Kia Sportage im ausführlichen Test: Vielseitiges SUV für den Alltag
Der Kia Sportage präsentiert sich in seiner fünften Generation als vielseitiges und alltagstaugliches Kompakt-SUV. Mit einer Länge von 4,54 Metern bietet das Fahrzeug nicht nur ein modernes Design, sondern auch überraschend viel Platz für Passagiere und Gepäck. Das aktuelle Facelift hat vor allem die Heckpartie mit einer breiten Lichtleiste optisch aufgewertet, während Kühlergrill und LED-Scheinwerfer subtil modifiziert wurden.

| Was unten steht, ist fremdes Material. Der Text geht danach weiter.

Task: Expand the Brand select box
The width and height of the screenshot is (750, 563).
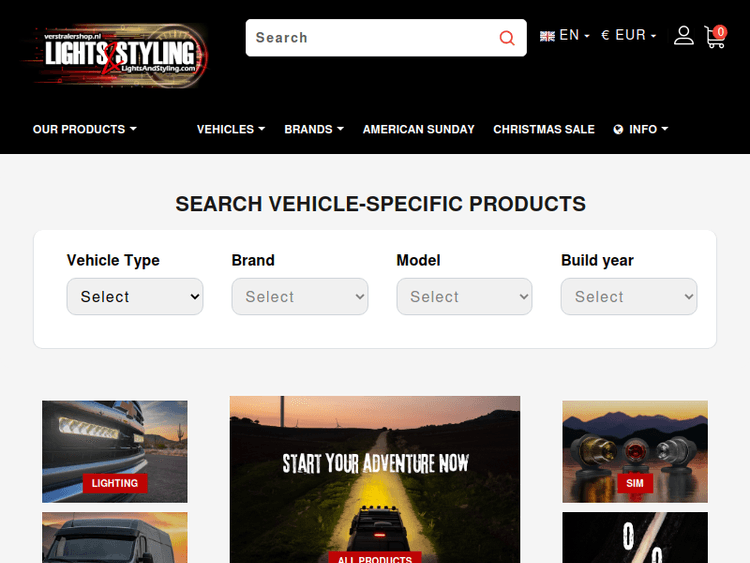Action: point(300,297)
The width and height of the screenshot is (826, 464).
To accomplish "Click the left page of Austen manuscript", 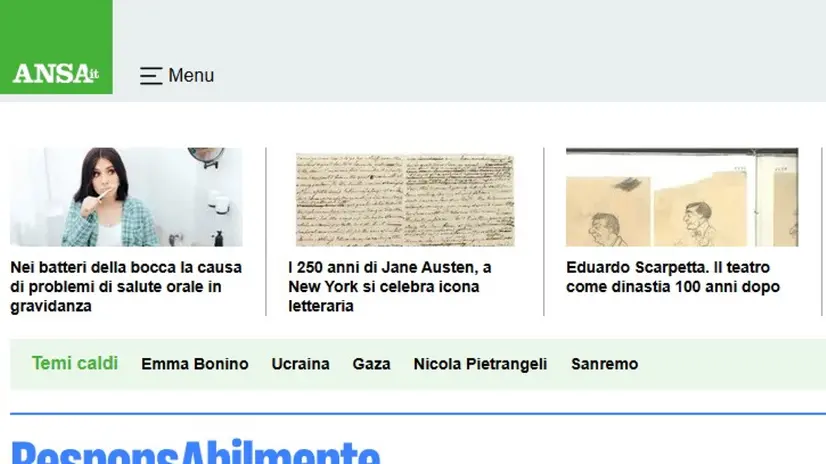I will click(x=350, y=200).

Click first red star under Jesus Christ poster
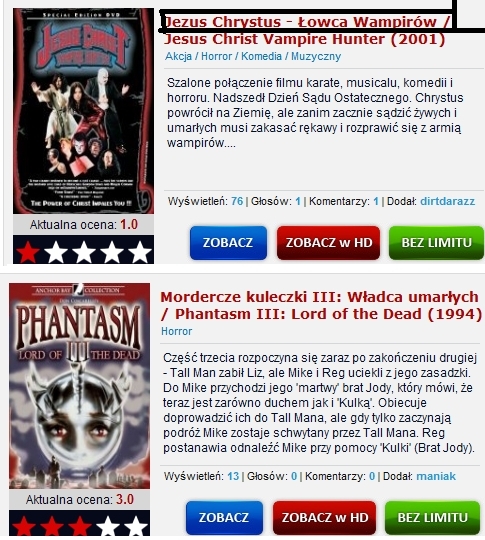click(x=28, y=252)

Vielseitige Antriebsvarianten und ausgewogene Fahrleistungen
Kia bietet den Sportage als Benziner, Hybrid, Plug-in-Hybrid und weiterhin als Diesel an – eine Entscheidung, die unterschiedliche Kundenbedürfnisse berücksichtigt. Der im Test gefahrene Benziner mit 1,6-Liter-Turbo-Motor leistet 180 PS und ein maximales Drehmoment von 265 Nm, das bereits bei niedrigen 1.500 U/min verfügbar ist. Das Sieben-Gang-Doppelkupplungsgetriebe überträgt die Kraft auf die Vorderräder, wahlweise ist auch Allradantrieb erhältlich.
Die Beschleunigung von 0 auf 100 km/h erfolgt in 9,8 Sekunden, die Höchstgeschwindigkeit liegt bei 203 km/h. Der Motor zeigt sich auch bei höheren Geschwindigkeiten leistungsstark und reagiert prompt auf Beschleunigungsanforderungen. Für noch mehr Leistung steht ab Modelljahr 2026 ein Plug-in-Hybrid mit 288 PS zur Verfügung.

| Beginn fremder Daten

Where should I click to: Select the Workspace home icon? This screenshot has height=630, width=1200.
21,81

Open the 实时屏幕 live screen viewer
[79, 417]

Komfortables Fahrverhalten und großzügiger Innenraum
Das Fahrwerk des Sportage bewältigt kleinere Unebenheiten souverän und bietet insgesamt eine ausgewogene Federung. Nur bei groben Fahrbahnschäden wird eine leichte Härte spürbar. Die sehr angenehm geformten, straffen Sitze tragen wesentlich zum Reisekomfort bei. Sowohl vorne als auch hinten finden Passagiere ausreichend Platz, unterstützt durch zahlreiche praktische Ablagen.
Der Kofferraum fasst 430 Liter – eine beachtliche Größe für ein Kompakt-SUV. Durch Umklappen der Rücksitzlehnen entsteht eine ebene Ladefläche, die sogar Platz für ein komplettes 28-Zoll-Fahrrad bietet. Damit beweist der Sportage seine praktische Alltagstauglichkeit.

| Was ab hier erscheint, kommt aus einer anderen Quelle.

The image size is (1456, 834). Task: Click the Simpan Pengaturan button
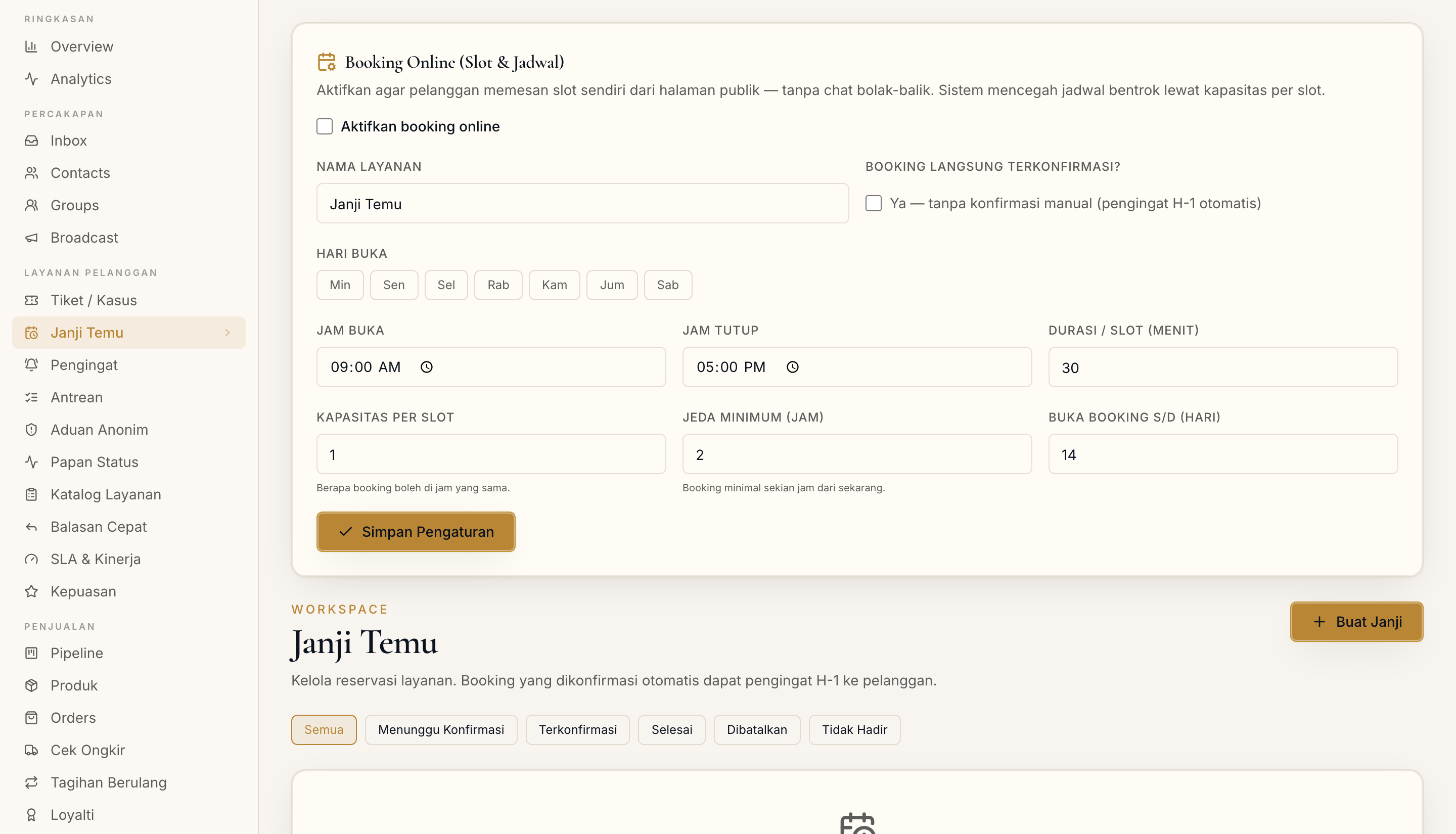coord(416,532)
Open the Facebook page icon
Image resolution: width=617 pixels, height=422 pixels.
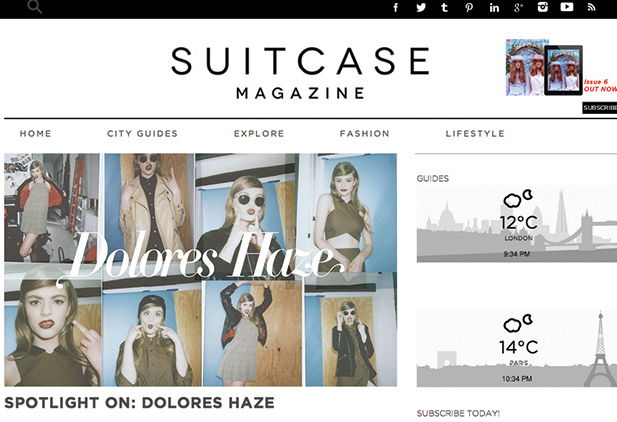coord(396,8)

Moderne Assistenzsysteme und Fahrprogramme
Beim Facelift hat Kia die Assistenzsysteme deutlich aufgewertet. Zum umfangreichen Paket gehören unter anderem ein aktiver Spurhalteassistent, adaptiver Tempomat, Totwinkelwarner, Verkehrszeichenerkennung und eine 360-Grad-Kamera mit mehreren Ansichtsmodi. Die Kamera bietet eine Vogelperspektive und Detailansichten der Vorderräder, was das Einparken erheblich erleichtert.
Die Lenkung reagiert direkt und vermittelt ein gutes Feedback, während die Spurführung präzise arbeitet. Drei Fahrmodi – Normal, Smart und Sport – stehen zur Auswahl, wobei der Sportmodus besonders dynamisches Fahren ermöglicht. In der Allrad-Version ergänzt ein hilfreicher Schneemodus das Angebot, der Anfahren und Spurhalten bei winterlichen Bedingungen erleichtert.
Verbrauchswerte und Preisgestaltung
Der Normverbrauch des getesteten Sportage-Benziners liegt bei 7,7 Litern auf 100 Kilometer. Im Praxistest wurden durchschnittlich 8,1 Liter erreicht, wobei sehr schnelle Autobahnfahrten auch über neun Liter führen können. Bei zurückhaltender Fahrweise sind jedoch auch Werte knapp unter sieben Liter möglich. Der Tank fasst 54 Liter.
Die Preise für den Kia Sportage beginnen bei 35.190 Euro für die Version mit Handschaltung. Der getestete Wagen mit DCT-Getriebe kostet ab 40.090 Euro, während der Diesel ab 37.390 Euro erhältlich ist. Wie für Kia typisch, gewährt der Hersteller sieben Jahre Garantie – ein überzeugendes Argument für langfristige Zuverlässigkeit.
Insgesamt überzeugt der Kia Sportage als ausgewogenes Kompakt-SUV, das modernes Design, praktischen Nutzwert und fortschrittliche Technik intelligent verbindet. Die vielseitigen Antriebsvarianten und das umfangreiche Assistenzsystem-Paket machen ihn zu einer interessanten Option in der kompakten SUV-Klasse.